AOSD 2005 BOFs

Posted on April 3, 2005


I attended four BOFs at AOSD 2005.

Testing Aspects. The practitioners at the session felt that TDD and testing aspects was quite natural and worked well. Many of us use JUnit to achieve this. Common themes include:

  • Making the aspects thin, so helper classes can be easily unit tested (e.g., to unit test advice).
  • Creating "test driver" static inner classes that exercise the right functionality. Note: these classes typically are like mocks in that they have no real behavior and track interactions, but are unlike mocks in that they have some control flow to expose join points. These exposed join points test cases that should match and shouldn’t match to test pointcut definitions. Some edge cases that may worth trying include handling subclasses, superclasses, even inter-type declarations (aka introductions).
  • Making aspects abstract, so test cases can include a static inner aspect that concretizes the pointcuts to make them apply to the test driver classes.
  • Testing tightly coupled aspects with their collaborators as a unit.
  • Use IoC to configure aspects (just like with objects).
  • Adrian noted that there are a whole bunch of little techniques for unit testing aspects, like using static inner aspects inside a TestCase and delegating to logic methods from inside advice. He also discussed the aUnit project, which he "announced" previously as a way of recruiting someone to build it. Russell Miles is currently working on it. I think it’s really a kind of mock framework for simulating join points. This kind of framework can help test advice, and could facilitate testing without having to place code in multiple packages. However, there’s a danger in not testing pointcuts by using the same specification for the pointcut as for the test.
    Adrian also noted that the AspectJ library will be a chance to show TDD for AOP.
  • Jonas noted that because AspectWerkz has named advice, it was easy to unit test it and mock it out also (note that you can use virtual mocks with adviceexecution to mock out AspectJ advice…).
  • There would be value in integrating use of aspects for testing with a jMock-style mocking framework.

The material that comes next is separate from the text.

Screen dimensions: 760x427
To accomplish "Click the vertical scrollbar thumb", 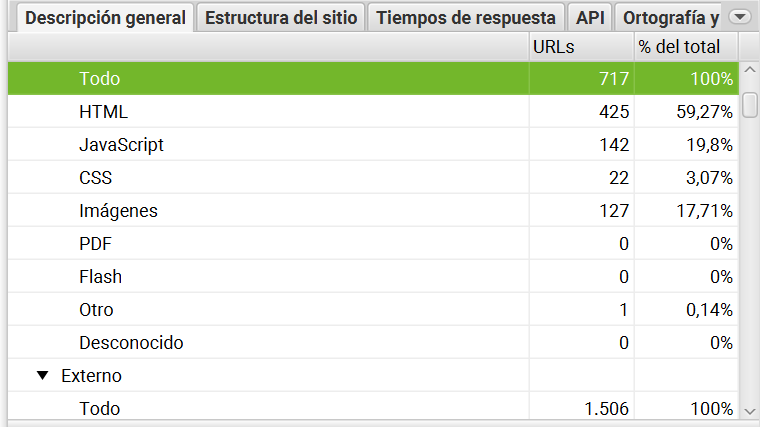I will point(750,105).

Aspect libraries. There was a great deal of interest in creating reusable aspect libraries. I will post more about this BOF in a separate posting on the topic.

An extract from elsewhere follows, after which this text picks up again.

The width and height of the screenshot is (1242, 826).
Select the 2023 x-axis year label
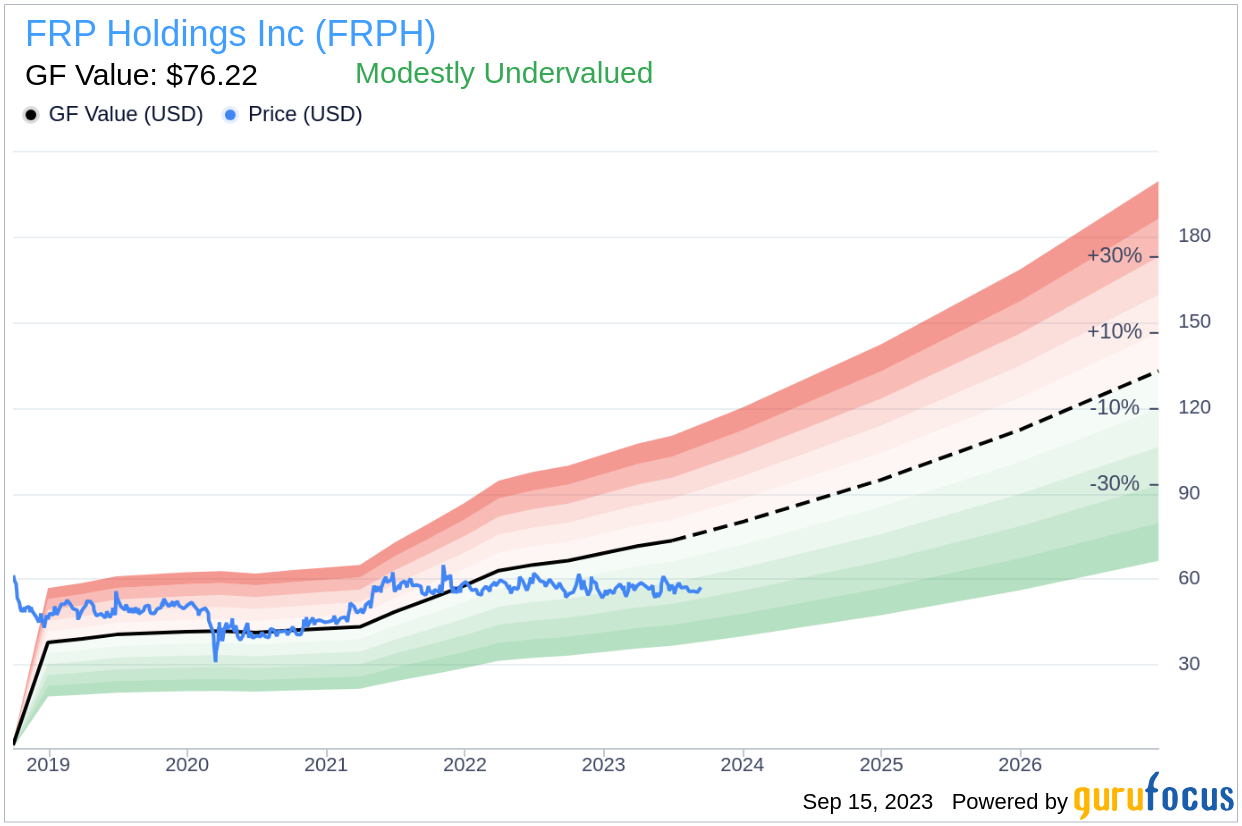[603, 765]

AspectJ 5. This started with Adrian demoing some of the cool new AspectJ 5 features. We discussed support for type patterns, and composability for type patterns and signatures. With the complexity of Java 5 generics, and the complexity of pointcuts for annotations, I think there needs to be an ability to name type patterns and also a verbose functional syntax for composing type patterns and signatures… We also support for type pattern – (Ramnivas demo’d a case where it would have helped).

Perobject BOF. This BOF was organized by Eric Bodden and Nicholas Lesiecki, to explore how to allow to use/extend AspectJ to associate aspects with instances.

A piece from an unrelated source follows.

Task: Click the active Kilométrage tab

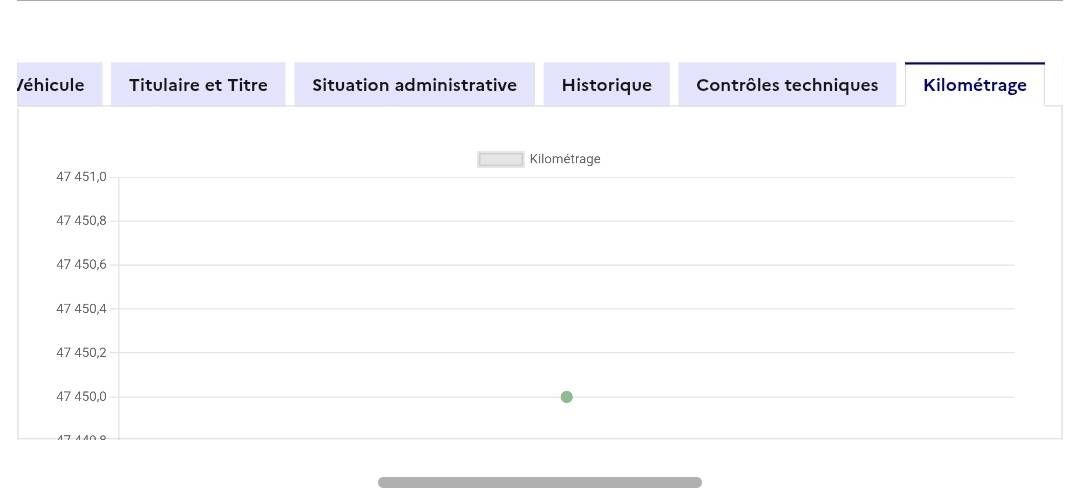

One great outcome of this was an agreement in principle to implement dynamically enabled and disabled aspects at runtime for AspectJ. The basic idea is to allow an aspect to implement:

public interface Activation {
    boolean isAdviceEnabled();
    void setAdviceEnabled(boolean isEnabled);

For any aspect that implements this, the compiler will generate the default implementation (like an ITD), and will guard all the advice for that aspect with a test for …  && adviceEnabled. This test should be like a normal if test on a pointcut (i.e., be inlined in the method body), but it would reference the concrete aspect instance(s) that might match.

Adrian’s recently discovered pattern of using static inner aspects makes it feasible to instantiate a perthis aspect in a static context. This can help in some cases. Eric and Nick posted more thoughts on this to aspectj-users and Adrian showed an example which I’m sure he’ll be blogging soon.